Mutivariate survival analysis to assess independent prognostic value

A multivariate Cox survival model was built using three variables: our prognostic index, MGMT promoter methylation, and age. Ages of patients at diagnosis were obtained from the clinical file provided by TCGA. MGMT promoter methylation status data were obtained from the clinical file provided by Brennan et al. [20] The univariate Cox analysis was first carried out on each variable followed by multivariate Cox analysis on all the variables. The coxph function in the R survival package was used for the analysis. Using the median PI value, the patients were assigned into low-risk or high-risk groups. Those with PI values lower than the median were assigned to low-risk groups, and those with PI to high-risk groups. The low-risk and the MGMT methylated promoter groups were used as references for prognostic index and MGMT promoter methylation status, respectively. Correlation of variables with PFS and OS was considered statistically significant at p(Wald)<0.05.

Identifying functional interactions between signature genes

We used the STRING database of known and predicted protein-protein interactions (https://string-db.org/) [35] to construct an interaction network for the signature genes and to perform KEGG pathway enrichment analysis on the derived subnetwork.

Results and discussion

In this present study, pathway-based and modified SVM-RFE-based methods were used to select a set of genes that discriminated between rapidly- and slowly-progressing GBM patients and combined into a signature. The prognostic value of the signature in predicting PFS and OS was accessed in the risk groups of GBM patients and validated on data set from an independent study. The independence of the signature in predicting PFS and OS was assessed by a multivariate Cox’s proportional hazards analysis. Studies on the identification of protein-coding multigene prognostic signatures in GBM focused on OS [7–9]. Overall survival (OS) is dependent on other factors besides gene expression. Progression-free survival, on the other hand, is expected to be a function of the expression of certain key genes. Genes whose expression across a cohort of patients correlated with OS were selected for survival analysis in these previous studies. This method has be shown to produce inconsistent signature genes in different data sets [36, 37].

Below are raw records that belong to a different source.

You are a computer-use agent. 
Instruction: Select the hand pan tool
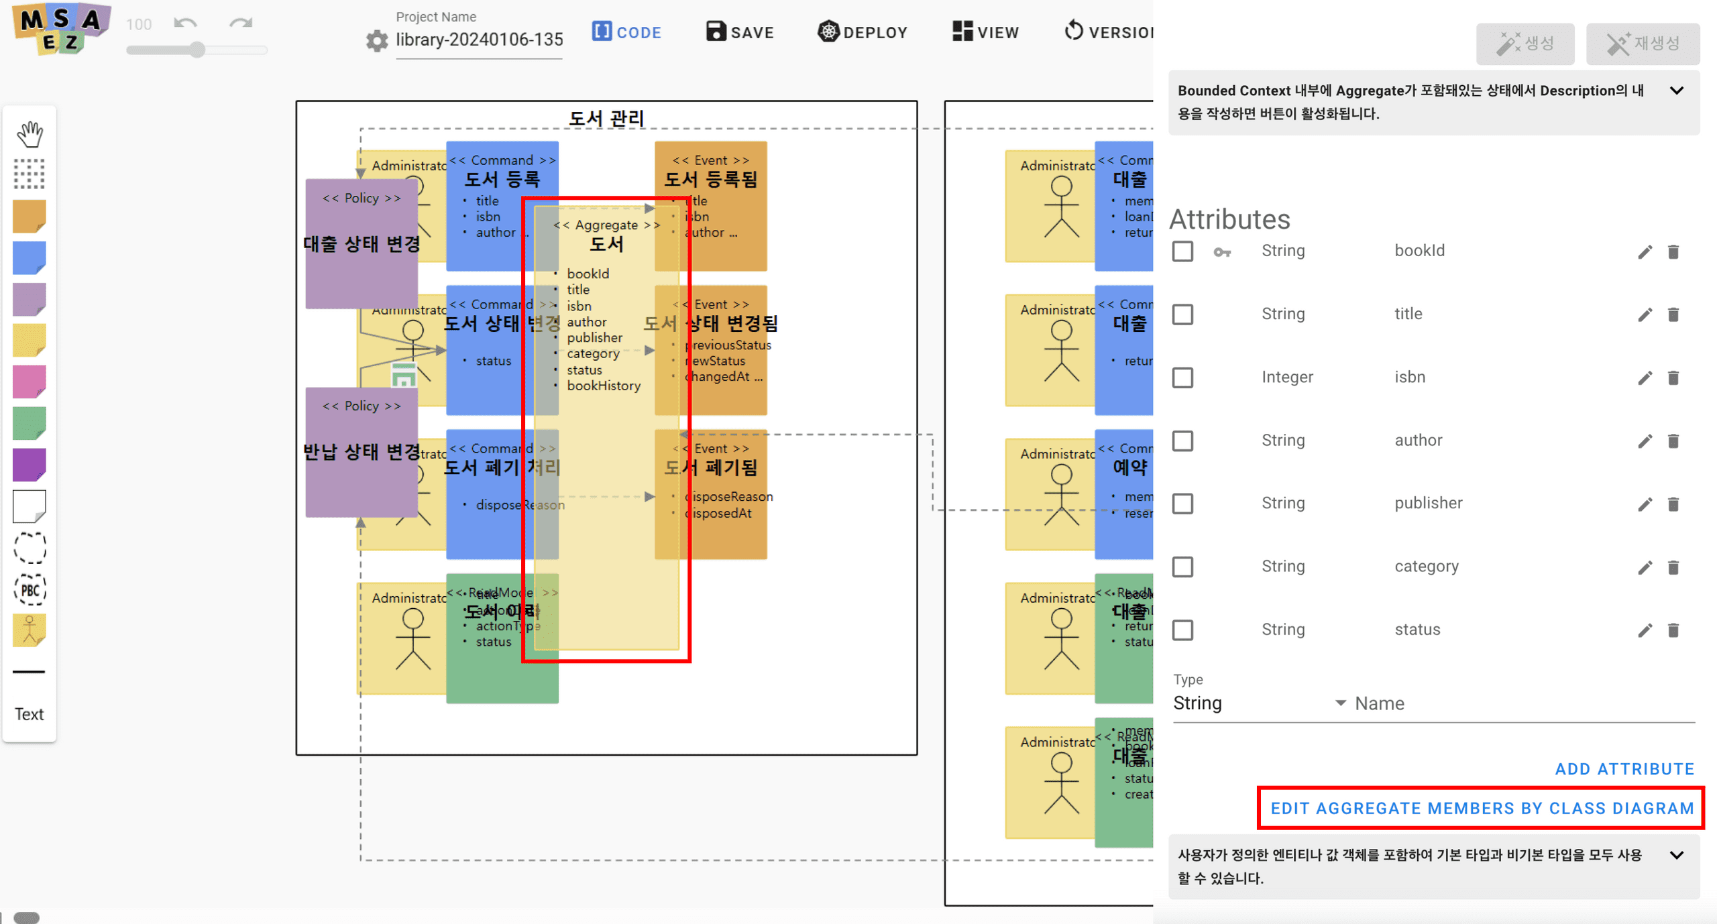pyautogui.click(x=30, y=133)
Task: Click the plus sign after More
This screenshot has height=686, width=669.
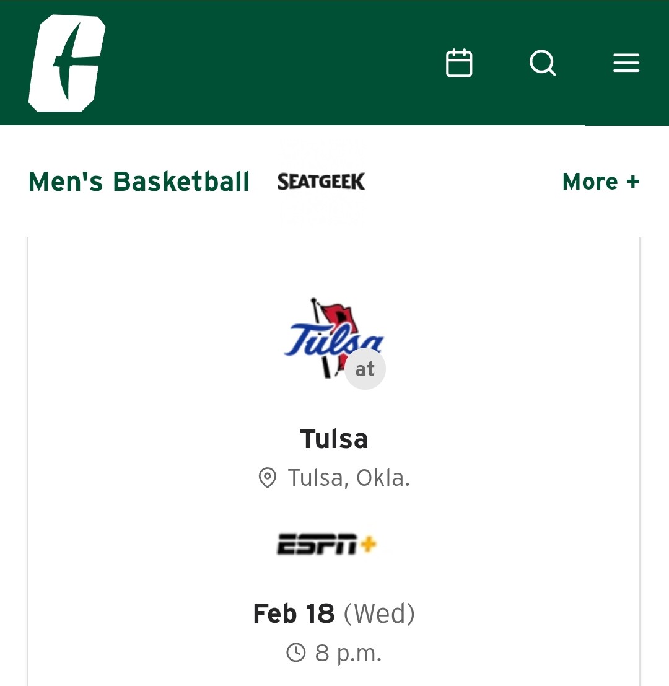Action: (632, 182)

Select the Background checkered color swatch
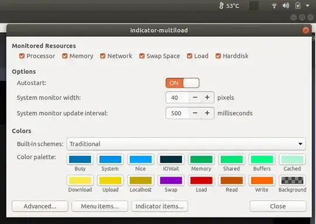click(x=292, y=180)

genes discriminate between rapidly- and slowly-progressing GBM patients

GBM is a highly aggressive brain tumour, and the median survival of patients with GBM is 14.6 months [38]. We hypothesized that the tumour’s pre-treatment expression of genes in pathways associated with chemoradioresistance in cancer would be predictive of how rapidly a GBM patient would experience progression after standard treatment. Signaling pathways (MAPK, JAK/STAT, WNT, NOTCH, Hedgehog, PIK3/AKT), cell cycle, drug transporters, reactive oxygen species metabolism and DNA repair system are known to be involved in chemoradioresistance in cancer [29, 3941]. We also reasoned that PFS times were more appropriate than OS times in grouping patients. PFS times were expected to be more closely related to expression of key genes, while other factors including age and treatment after disease progression are also associated with OS.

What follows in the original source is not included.